La nebbia

Aldo Cazzullo, in un editoriale sul Corriere di domenica, ha definito “nebbia” la crescente distanza che separa la politica dalle preoccupazioni della gente comune. Questa distanza è stata raramente tanto grande come in questi ultimi giorni. Mentre la pandemia non accenna a recedere e la vaccinazione stenta a diffondersi, mentre l’economia traballa e tanta gente perde imprese e lavoro, mentre scelte decisive si impongono, innanzitutto per l’uso dei fondi europei, la classe politica si è infilata nel consueto labirinto, sempre meno comprensibile agli italiani, come mostrano tutti i sondaggi.

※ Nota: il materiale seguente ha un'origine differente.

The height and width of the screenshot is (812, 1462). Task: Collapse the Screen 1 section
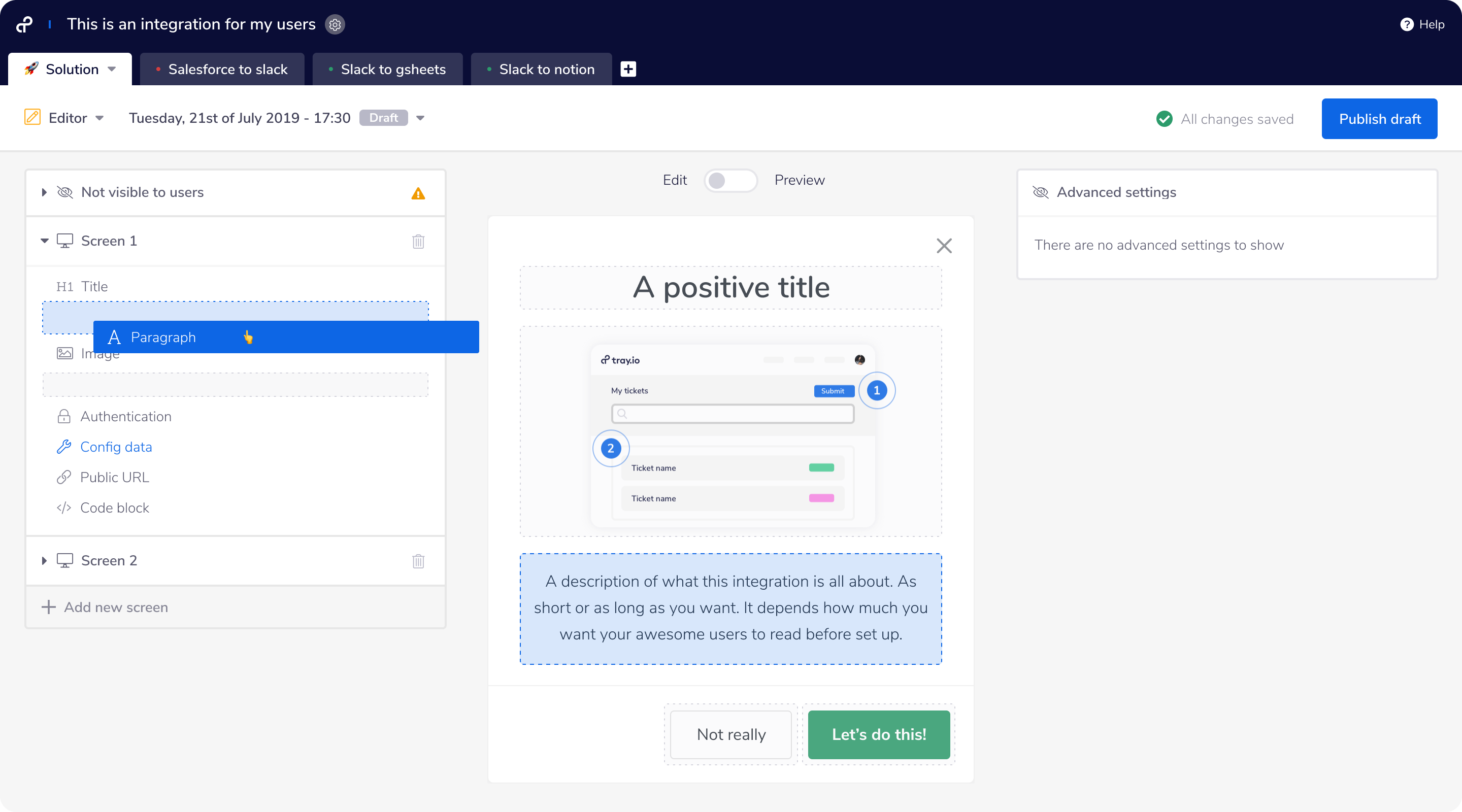click(44, 241)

Il “cattivo” è certamente Matteo Renzi, ma non è il solo: non è difficile immaginare quanti calcoli  e retropensieri si celino dietro le grandi dichiarazioni degli uni e degli altri, su tutti i versanti della politica.

E poi ci sono spettacoli particolarmente degradanti, come quello che stanno dando due tromboni della politica, Clemente Mastella e Claudio Calenda, scambiandosi in pubblico gentilezze del tipo: “squallido gregario”, “burinotto” e così via.

La sola speranza è che gente capace di dare prove così insultanti di inciviltà in momenti così drammatici scompaia presto dalla scena. Non siamo perfetti, ma penso che meritiamo di meglio.